Rationality exercise: Take a set of Wikipedia articles on topics which trainees are somewhat familiar with, and then randomly select a small number of claims to negate (negating the immediate context as well, so that you can't just syntactically discover which claims were negated). 

For example:

"By the time they are born, infants can recognize and have a preference for their mother's voice suggesting some prenatal development of auditory perception."

-> modified to

"Contrary to early theories, newborn infants are not particularly adept at picking out their mother's voice from other voices. This suggests the absence of prenatal development of auditory perception."

Sometimes, trainees will be given a totally unmodified article. For brevity, the articles can be trimmed of irrelevant sections. 

Benefits:

  • Addressing key rationality skills. Noticing confusion; being more confused by fiction than fact; actually checking claims against your models of the world.
    • If you fail, either the article wasn't negated skillfully ("5 people died in 2021" -> "4 people died in 2021" is not the right kind of modification), you don't have good models of the domain, or you didn't pay enough attention to your confusion. 
    • Either of the last two are good to learn.

 

Features of good modifications

What does a good modification look like?

Let’s start by exploring some failure modes. Consider the following modifications:

  • "World War II or the Second World War (1 September 1939 – 2 September 1945) was..." -> "World War II or the Second World War (31 August 1939 – 2 September 1945) was...
  • "In the wake of Axis defeat, Germany, Austria, Japan and Korea were occupied" -> "In the wake of Allies defeat, United States, France and Great Britain were occupied"
  •  "Operation Barbarossa was the invasion of the Soviet Union by..." -> "Operation Bergenstein was the invasion of the Soviet Union by..."

Needless to say, these are obviously poor changes for more than one reason. Doing something which is not that, one gets at least the following desiderata for a good change:

  • The modifications shouldn’t be too obvious nor too subtle; both failure and success should be realistic outcomes.
  • The modification should have implications, rather than being an isolated fact, test of memorization or a mere change of labels.
  • The “intended solution” is based on general understanding of a topic, rather than memorization. 
    • The change “The world population is 8 billion” → “The world population is 800,000” definitely has implications, and you could indirectly infer that the claim is false, but in practice people would think “I’ve previously read that the world population is 8 billion. This article gives a different number. This article is wrong.” Thus, this is a bad change.

Finally, let me add:

  • The topic is of general interest and importance. 
    • While the focus is on general rationality skills rather than object-level information, I think you get better examples by having interesting and important topics, rather than something obscure.

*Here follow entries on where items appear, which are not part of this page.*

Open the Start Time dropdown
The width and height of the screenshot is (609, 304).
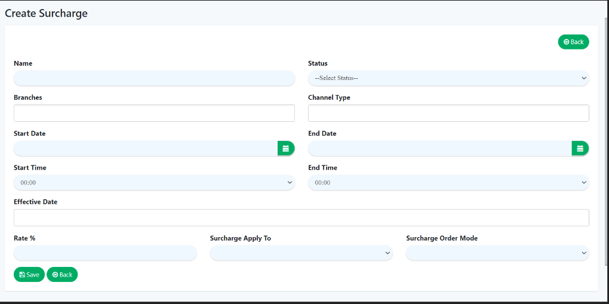154,182
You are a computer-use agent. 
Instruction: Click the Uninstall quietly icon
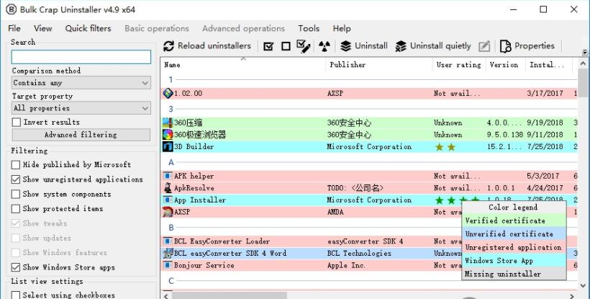(x=401, y=46)
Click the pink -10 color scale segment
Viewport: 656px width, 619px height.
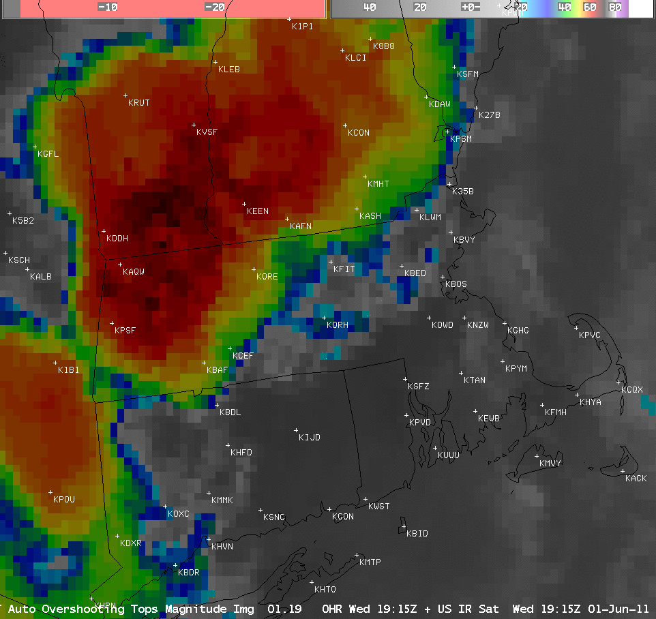pyautogui.click(x=107, y=7)
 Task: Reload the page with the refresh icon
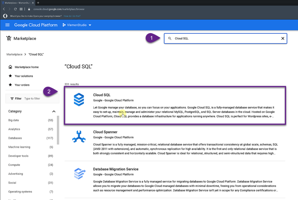pyautogui.click(x=15, y=9)
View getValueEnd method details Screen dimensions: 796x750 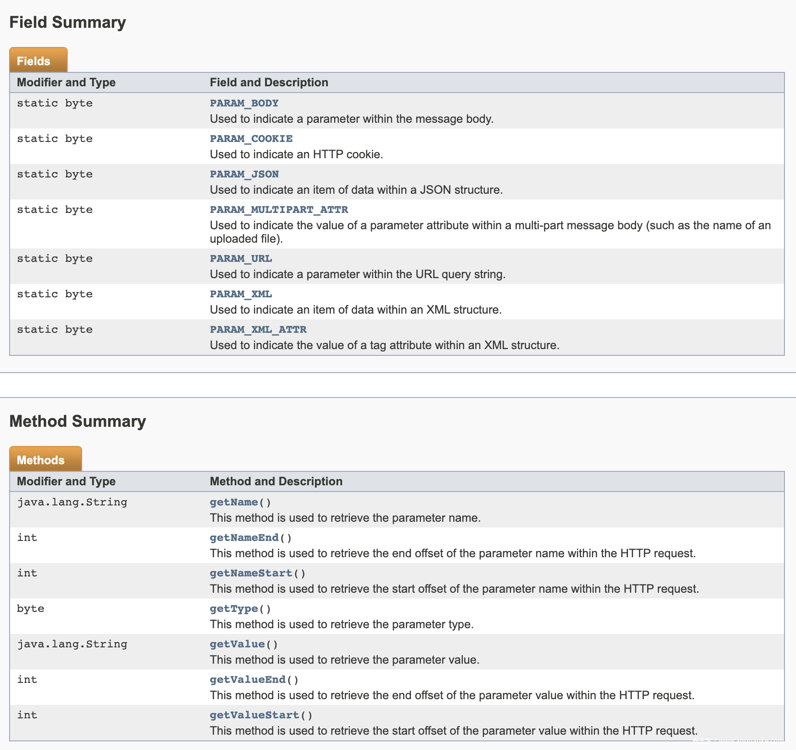tap(247, 680)
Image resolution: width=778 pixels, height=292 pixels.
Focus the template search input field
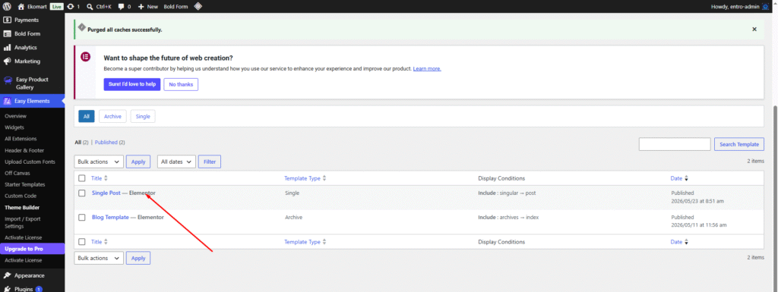[x=675, y=144]
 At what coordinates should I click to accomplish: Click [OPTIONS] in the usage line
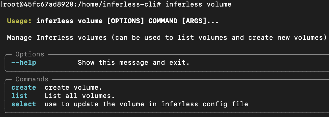(x=126, y=21)
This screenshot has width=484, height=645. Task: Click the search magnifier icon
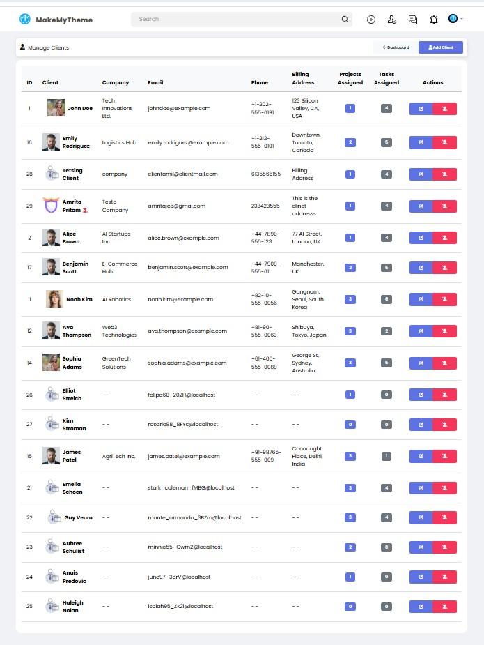[345, 19]
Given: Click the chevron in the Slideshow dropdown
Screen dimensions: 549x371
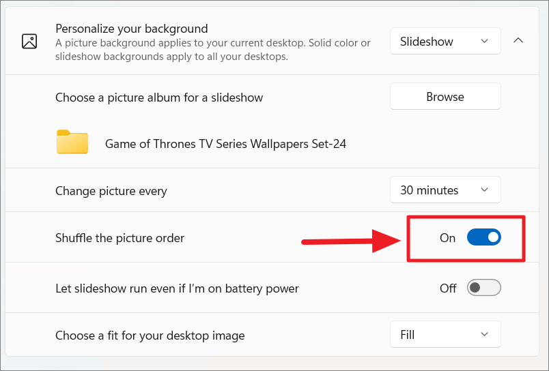Looking at the screenshot, I should 484,42.
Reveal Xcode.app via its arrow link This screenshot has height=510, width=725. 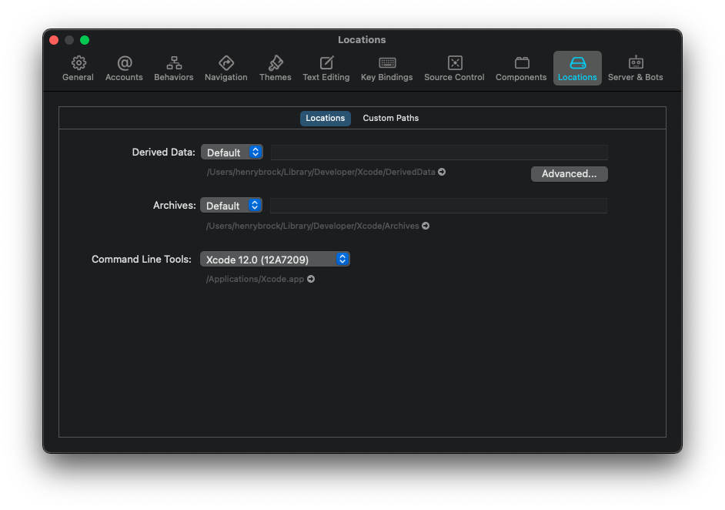[310, 279]
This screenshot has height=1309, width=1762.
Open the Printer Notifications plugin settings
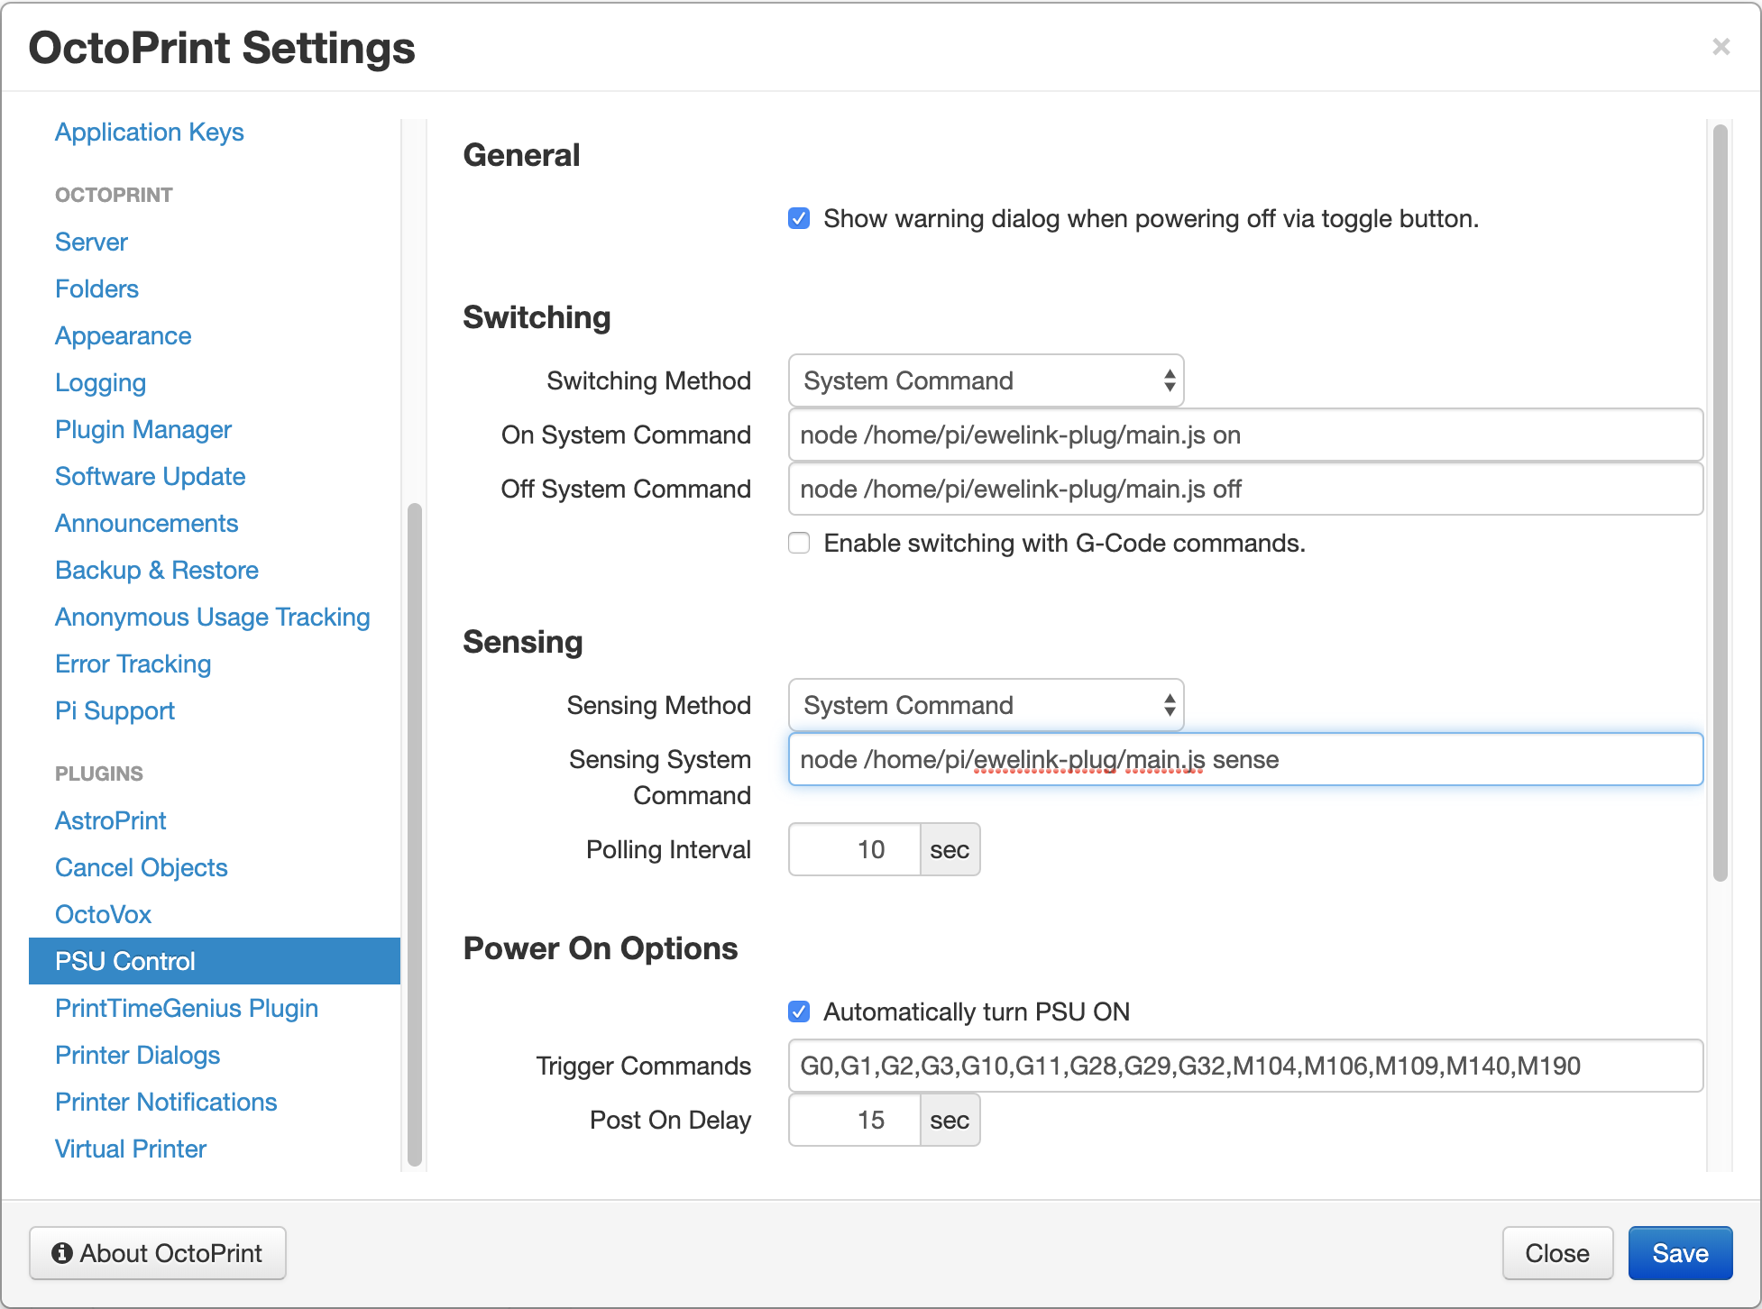pos(165,1103)
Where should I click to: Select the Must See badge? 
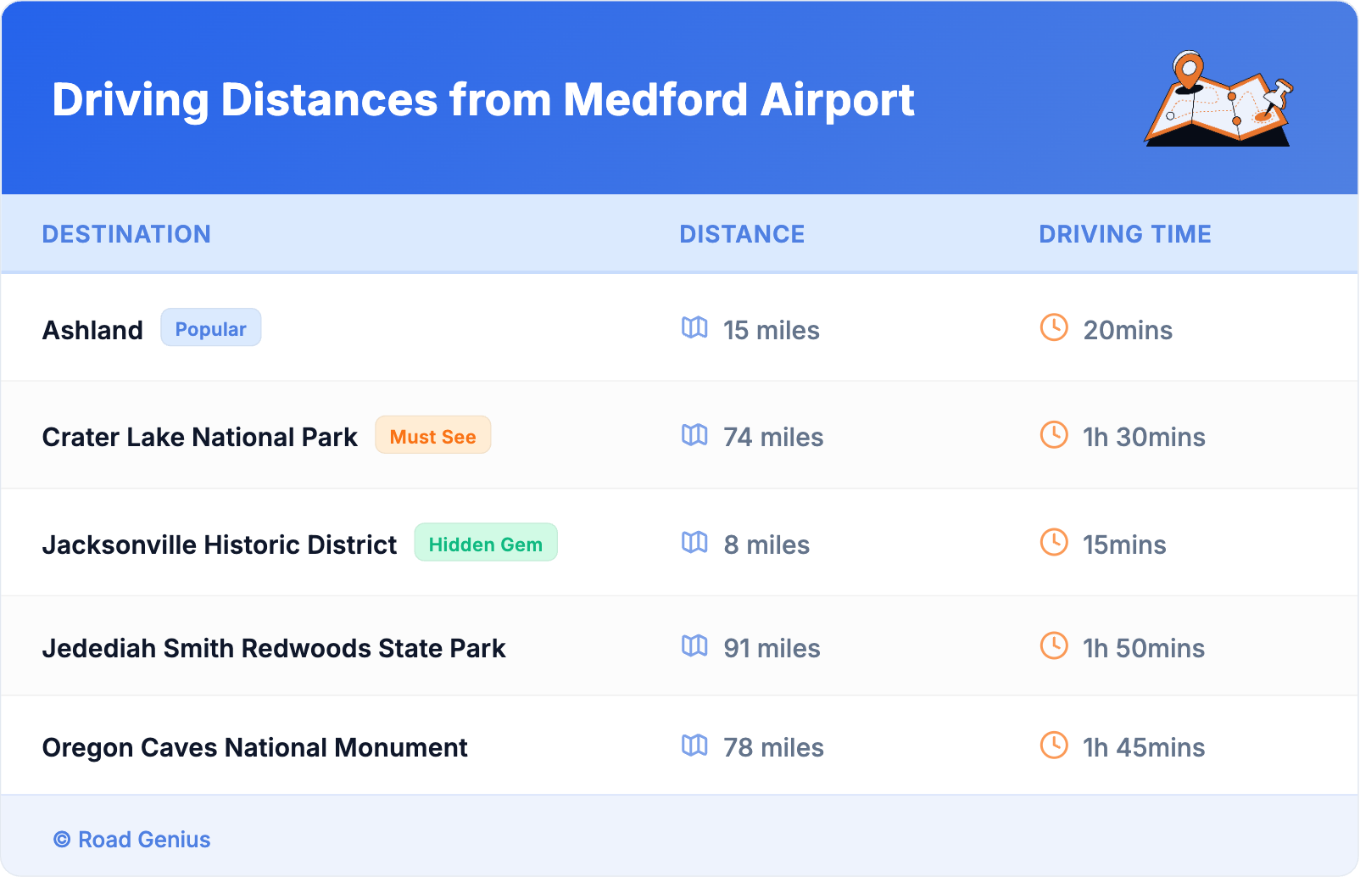pos(432,436)
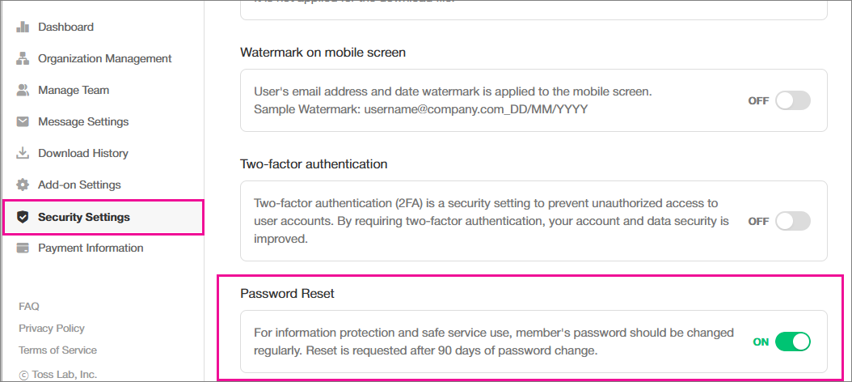Viewport: 852px width, 382px height.
Task: Click the Payment Information card icon
Action: [x=23, y=248]
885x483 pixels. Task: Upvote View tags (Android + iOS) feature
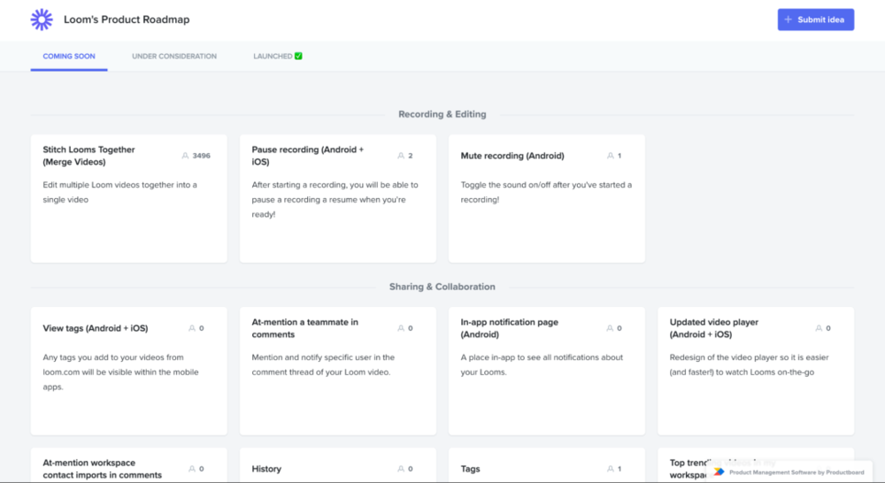[192, 328]
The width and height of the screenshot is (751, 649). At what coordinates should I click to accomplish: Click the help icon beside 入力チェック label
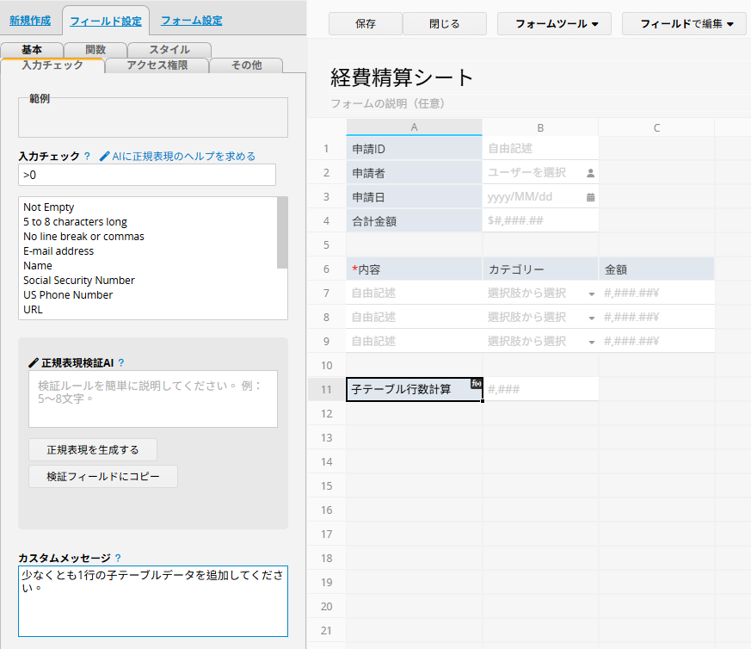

Informally, an excellent modification is such that it’d just be very silly to actually believe the false claim made, in the sense of “How on Earth could a reasonable sane person believe that!? You can obviously see how this is false from X, Y or Z", while still being non-trivial to notice.

Examples

I’ve created eight modified articles. You can find them at the Google Drive folder here.

(Details: For each article you can find the original article stripped for brevity, the edited article, an answer file and Wikipedia auxiliary files. You should download the whole folder and open the html file for the edited article in your browser. Tested on Ubuntu, should work on other systems as well.)

If you only have the energy to look at one article, see the Industrial Revolution one. If you want to look at two more, see the World economy and Price gouging articles. I think the articles steeply drop in quality (more on this below), but I put all articles I created in the folder anyways.

When I play-tested these with my friends, we usually took around 10 minutes per article for reading and writing down thoughts.

Takeaways and thoughts

The biggest challenge is coming up with claims to modify.

I quickly noticed that articles often don’t have lots of very clear-cut factual claims you can invert. To understand what I mean, look at the Wikipedia article on philosophy, for example. It just isn’t amenable to modifications satisfying the criteria laid out above.

Even if you have factual statements, it is often of the form of memorized facts (“The capital of France is Paris”) that are in themselves inconsequential. Or, if you have some very consequential facts, like “The population of Earth is 8 billion”, as opposed to 800,000 or 80 trillion, you have memorized those anyways.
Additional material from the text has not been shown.